Aim - Please pick up the excerpt below on runtime power management and system sleep, and continue it from its final sentence.

Source excerpt -
562	Namely, during the initialization the driver can make sure that the runtime PM
563	status of the device is 'active' and call pm_runtime_forbid().  It should be
564	noted, however, that if the user space has already intentionally changed the
565	value of /sys/devices/.../power/control to "auto" to allow the driver to power
566	manage the device at run time, the driver may confuse it by using
567	pm_runtime_forbid() this way.
568	
569	6. Runtime PM and System Sleep
570	
571	Runtime PM and system sleep (i.e., system suspend and hibernation, also known
572	as suspend-to-RAM and suspend-to-disk) interact with each other in a couple of
573	ways.  If a device is active when a system sleep starts, everything is
574	straightforward.  But what should happen if the device is already suspended?
575	
576	The device may have different wake-up settings for runtime PM and system sleep.
577	For example, remote wake-up may be enabled for runtime suspend but disallowed
578	for system sleep (device_may_wakeup(dev) returns 'false').  When this happens,
579	the subsystem-level system suspend callback is responsible for changing the
580	device's wake-up setting (it may leave that to the device driver's system
581	suspend routine).  It may be necessary to resume the device and suspend it again
582	in order to do so.  The same is true if the driver uses different power levels
583	or other settings for runtime suspend and system sleep.
584	
585	During system resume, the simplest approach is to bring all devices back to full
586	power, even if they had been suspended before the system suspend began.  There
587	are several reasons for this, including:
588	
589	  * The device might need to switch power levels, wake-up settings, etc.
590	
591	  * Remote wake-up events might have been lost by the firmware.
592	
593	  * The device's children may need the device to be at full power in order
594	    to resume themselves.
595	
596	  * The driver's idea of the device state may not agree with the device's
597	    physical state.  This can happen during resume from hibernation.
598	
599	  * The device might need to be reset.
600	
601	  * Even though the device was suspended, if its usage counter was > 0 then most
602	    likely it would need a runtime resume in the near future anyway.
603	
604	If the device had been suspended before the system suspend began and it's
605	brought back to full power during resume, then its runtime PM status will have
606	to be updated to reflect the actual post-system sleep status.  The way to do
607	this is:
608	
609		pm_runtime_disable(dev);
610		pm_runtime_set_active(dev);
611		pm_runtime_enable(dev);
612	
613	The PM core always increments the runtime usage counter before calling the
614	->suspend() callback and decrements it after calling the ->resume() callback.

Given information -
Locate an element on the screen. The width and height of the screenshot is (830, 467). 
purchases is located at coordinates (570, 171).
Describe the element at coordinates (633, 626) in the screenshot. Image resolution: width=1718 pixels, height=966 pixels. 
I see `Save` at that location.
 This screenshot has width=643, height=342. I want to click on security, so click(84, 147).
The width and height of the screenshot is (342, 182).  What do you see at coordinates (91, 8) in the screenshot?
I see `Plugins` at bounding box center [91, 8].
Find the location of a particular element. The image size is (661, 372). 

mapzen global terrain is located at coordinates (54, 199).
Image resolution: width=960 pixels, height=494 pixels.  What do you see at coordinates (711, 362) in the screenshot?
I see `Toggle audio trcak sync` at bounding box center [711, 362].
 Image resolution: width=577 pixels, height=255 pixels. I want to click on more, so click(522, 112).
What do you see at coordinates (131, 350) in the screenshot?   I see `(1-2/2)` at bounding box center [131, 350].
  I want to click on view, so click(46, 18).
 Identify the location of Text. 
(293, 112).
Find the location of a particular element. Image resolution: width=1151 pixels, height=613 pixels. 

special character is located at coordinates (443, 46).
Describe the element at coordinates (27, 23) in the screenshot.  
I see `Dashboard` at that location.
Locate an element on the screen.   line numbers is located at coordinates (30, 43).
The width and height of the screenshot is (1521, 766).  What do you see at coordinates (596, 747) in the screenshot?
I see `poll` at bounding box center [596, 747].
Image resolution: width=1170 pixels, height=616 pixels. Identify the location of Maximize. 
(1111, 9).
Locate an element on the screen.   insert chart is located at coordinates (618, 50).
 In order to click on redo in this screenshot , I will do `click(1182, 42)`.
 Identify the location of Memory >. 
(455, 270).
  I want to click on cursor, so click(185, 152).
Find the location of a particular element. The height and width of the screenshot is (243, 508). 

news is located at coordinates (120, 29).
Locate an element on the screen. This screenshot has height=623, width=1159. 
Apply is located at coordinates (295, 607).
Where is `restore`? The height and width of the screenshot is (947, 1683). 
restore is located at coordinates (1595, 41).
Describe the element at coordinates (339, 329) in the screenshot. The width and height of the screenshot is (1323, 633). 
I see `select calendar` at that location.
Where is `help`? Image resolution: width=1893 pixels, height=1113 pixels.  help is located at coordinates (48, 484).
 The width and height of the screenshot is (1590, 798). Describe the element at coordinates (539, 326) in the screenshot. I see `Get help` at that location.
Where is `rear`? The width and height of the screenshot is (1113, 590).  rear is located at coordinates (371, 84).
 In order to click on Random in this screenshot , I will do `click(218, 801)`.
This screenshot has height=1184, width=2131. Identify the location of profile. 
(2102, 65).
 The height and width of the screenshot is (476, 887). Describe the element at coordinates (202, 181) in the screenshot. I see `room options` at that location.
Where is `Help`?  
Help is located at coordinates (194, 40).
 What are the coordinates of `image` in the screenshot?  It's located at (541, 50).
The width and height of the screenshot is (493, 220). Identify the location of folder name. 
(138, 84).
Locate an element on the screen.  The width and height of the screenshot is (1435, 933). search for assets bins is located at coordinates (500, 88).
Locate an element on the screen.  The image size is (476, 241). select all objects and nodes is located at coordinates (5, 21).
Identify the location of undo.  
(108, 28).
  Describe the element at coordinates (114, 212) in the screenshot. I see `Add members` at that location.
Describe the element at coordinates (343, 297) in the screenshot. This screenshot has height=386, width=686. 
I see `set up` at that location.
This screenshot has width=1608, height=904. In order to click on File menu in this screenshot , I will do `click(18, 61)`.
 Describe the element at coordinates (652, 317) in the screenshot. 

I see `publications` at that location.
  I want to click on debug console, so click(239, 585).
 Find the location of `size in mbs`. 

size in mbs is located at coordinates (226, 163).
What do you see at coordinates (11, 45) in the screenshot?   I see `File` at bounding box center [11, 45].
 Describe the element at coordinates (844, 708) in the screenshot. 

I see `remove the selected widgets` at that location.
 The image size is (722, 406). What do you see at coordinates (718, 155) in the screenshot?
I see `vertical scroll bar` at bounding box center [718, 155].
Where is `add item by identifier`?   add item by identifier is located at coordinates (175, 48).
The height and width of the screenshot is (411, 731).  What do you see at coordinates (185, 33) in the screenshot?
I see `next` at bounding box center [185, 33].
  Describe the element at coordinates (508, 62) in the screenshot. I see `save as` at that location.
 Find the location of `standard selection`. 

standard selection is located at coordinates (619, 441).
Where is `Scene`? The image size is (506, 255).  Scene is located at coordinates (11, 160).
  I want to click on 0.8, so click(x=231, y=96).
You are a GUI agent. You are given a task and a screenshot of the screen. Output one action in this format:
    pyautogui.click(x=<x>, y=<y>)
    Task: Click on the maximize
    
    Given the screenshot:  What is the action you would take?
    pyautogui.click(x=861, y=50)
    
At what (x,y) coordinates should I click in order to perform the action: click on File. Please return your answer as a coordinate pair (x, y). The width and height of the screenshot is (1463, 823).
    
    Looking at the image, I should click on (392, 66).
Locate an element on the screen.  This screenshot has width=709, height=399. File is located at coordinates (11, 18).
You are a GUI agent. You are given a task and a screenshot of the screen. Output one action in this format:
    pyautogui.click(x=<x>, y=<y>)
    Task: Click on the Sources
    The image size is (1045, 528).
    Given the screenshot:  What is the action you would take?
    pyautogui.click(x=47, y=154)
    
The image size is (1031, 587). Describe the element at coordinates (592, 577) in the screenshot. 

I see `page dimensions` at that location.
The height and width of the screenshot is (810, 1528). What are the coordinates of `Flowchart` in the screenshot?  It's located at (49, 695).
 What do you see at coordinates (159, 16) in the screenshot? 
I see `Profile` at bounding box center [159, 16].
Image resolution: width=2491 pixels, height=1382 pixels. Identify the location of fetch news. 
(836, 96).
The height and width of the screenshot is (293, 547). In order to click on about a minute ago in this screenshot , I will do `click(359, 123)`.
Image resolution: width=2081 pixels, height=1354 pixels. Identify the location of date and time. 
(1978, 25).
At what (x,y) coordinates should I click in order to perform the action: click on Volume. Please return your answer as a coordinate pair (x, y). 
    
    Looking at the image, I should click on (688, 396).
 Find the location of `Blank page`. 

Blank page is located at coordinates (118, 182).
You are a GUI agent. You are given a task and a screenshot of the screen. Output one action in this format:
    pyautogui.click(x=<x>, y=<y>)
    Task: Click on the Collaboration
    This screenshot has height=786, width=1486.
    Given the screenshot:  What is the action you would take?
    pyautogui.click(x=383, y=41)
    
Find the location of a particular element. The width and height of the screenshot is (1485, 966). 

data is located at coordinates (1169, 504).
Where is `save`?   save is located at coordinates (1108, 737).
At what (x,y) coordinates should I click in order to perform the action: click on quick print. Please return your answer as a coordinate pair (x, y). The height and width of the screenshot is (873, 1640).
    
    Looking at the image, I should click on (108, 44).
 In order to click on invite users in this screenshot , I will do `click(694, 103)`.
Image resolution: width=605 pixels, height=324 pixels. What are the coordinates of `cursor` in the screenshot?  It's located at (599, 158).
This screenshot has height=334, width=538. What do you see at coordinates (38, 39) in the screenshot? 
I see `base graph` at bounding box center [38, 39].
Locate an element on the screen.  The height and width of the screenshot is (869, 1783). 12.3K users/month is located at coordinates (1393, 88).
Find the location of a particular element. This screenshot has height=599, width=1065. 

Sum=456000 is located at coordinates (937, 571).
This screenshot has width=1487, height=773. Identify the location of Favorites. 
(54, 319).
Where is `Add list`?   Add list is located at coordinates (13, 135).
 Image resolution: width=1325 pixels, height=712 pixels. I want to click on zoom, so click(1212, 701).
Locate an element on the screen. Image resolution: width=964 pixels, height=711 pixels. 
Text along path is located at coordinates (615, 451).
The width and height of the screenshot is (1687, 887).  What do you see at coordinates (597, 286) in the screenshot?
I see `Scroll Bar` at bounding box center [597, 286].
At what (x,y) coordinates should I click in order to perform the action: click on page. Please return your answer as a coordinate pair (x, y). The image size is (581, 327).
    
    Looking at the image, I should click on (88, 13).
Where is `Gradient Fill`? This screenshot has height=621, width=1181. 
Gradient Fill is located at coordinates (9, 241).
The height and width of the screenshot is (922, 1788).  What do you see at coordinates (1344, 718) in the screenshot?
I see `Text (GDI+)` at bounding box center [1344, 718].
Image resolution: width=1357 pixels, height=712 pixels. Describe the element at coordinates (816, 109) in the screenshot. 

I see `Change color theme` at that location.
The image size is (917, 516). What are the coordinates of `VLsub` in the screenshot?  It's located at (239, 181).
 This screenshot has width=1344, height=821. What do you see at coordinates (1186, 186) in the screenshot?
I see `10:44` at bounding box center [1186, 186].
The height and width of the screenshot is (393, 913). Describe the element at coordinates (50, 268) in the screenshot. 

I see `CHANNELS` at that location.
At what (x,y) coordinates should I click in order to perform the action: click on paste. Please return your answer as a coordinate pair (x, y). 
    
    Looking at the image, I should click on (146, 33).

Task response -
615	Hence disabling runtime PM temporarily like this will not cause any runtime
616	suspend attempts to be permanently lost.  If the usage count goes to zero
617	following the return of the ->resume() callback, the ->runtime_idle() callback
618	will be invoked as usual.
619	
620	On some systems, however, system sleep is not entered through a global firmware
621	or hardware operation.  Instead, all hardware components are put into low-power
622	states directly by the kernel in a coordinated way.  Then, the system sleep
623	state effectively follows from the states the hardware components end up in
624	and the system is woken up from that state by a hardware interrupt or a similar
625	mechanism entirely under the kernel's control.  As a result, the kernel never
626	gives control away and the states of all devices during resume are precisely
627	known to it.  If that is the case and none of the situations listed above takes
628	place (in particular, if the system is not waking up from hibernation), it may
629	be more efficient to leave the devices that had been suspended before the system
630	suspend began in the suspended state.
631	
632	The PM core does its best to reduce the probability of race conditions between
633	the runtime PM and system suspend/resume (and hibernation) callbacks by carrying
634	out the following operations:
635	
636	  * During system suspend it calls pm_runtime_get_noresume() and
637	    pm_runtime_barrier() for every device right before executing the
638	    subsystem-level .suspend() callback for it.  In addition to that it calls
639	    pm_runtime_disable() for every device right after executing the
640	    subsystem-level .suspend() callback for it.
641	
642	  * During system resume it calls pm_runtime_enable() and pm_runtime_put_sync()
643	    for every device right before and right after executing the subsystem-level
644	    .resume() callback for it, respectively.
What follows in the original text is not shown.